Eine weitere Änderung betrifft die Tatsache, dass es künftig mehr Platz für die Karosserie und die Lackierungen geben wird. «In Buchrain werden weiterhin Autos verkauft. Dennoch wird es massgeblich ein Zentrum für Service, Reparaturen, Lack und Karosserie. Ziel ist es, Arbeiten schneller und noch professioneller erledigen zu können», so Brunner. «Mit dem Verkauf von Neuwagen lässt sich nicht mehr dieselbe Rendite erzielen. Hingegen werden die Reparaturen immer aufwendiger und benötigen deshalb mehr Zeit.»

Neubau soll 2018 stehen

Architektonisch gebe es funktionale Gebäude, heisst es bei den zuständigen Architekten, der Christian Schüpbach AG aus Andelfingen ZH. Es soll eine typische VW-Verkaufsgarage geben, die Kunden sollen aber dennoch sehen, dass auch repariert wird. Die Werkstatt soll keineswegs versteckt, sondern eher präsentiert werden. Eine Visualisierung des geplanten Projekts existiert zwar, Amag will diese allerdings noch nicht öffentlich publizieren.
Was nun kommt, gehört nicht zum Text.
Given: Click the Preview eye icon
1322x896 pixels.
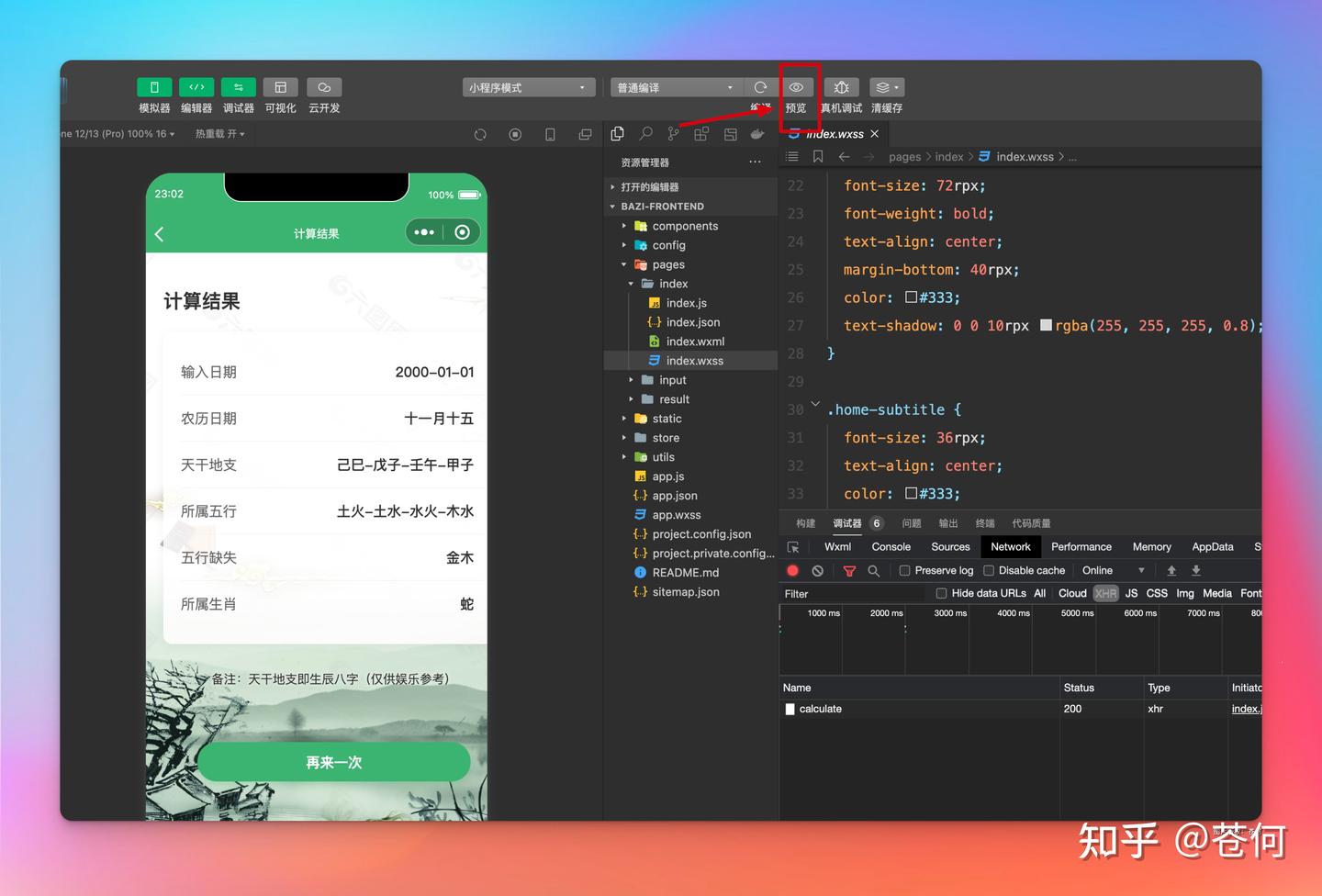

Ursprünglich war geplant, dass bereits Ende 2015 der Baustart erfolgt. Benno Brunner sagt: «Wenn die Baubewilligung vorliegt, möchten wir so rasch wie möglich bauen.» Die Bauzeit soll dann rund 20 Monate betragen. Somit sollte Ende 2017 oder Anfang 2018 der Neubau der Garage stehen.

«Freuen uns auf die Amag»

Heinz Amstad, der zuständige Buchrainer Gemeinderat, freut sich darüber, dass die Pläne der Amag nun konkret werden. «Das Projekt schafft neue Arbeits- und Ausbildungsplätze.» Das Projekt sei aus Sicht der Gemeinde vollständig auf Kurs. «Wir freuen uns auf die Amag», so Heinz Amstad.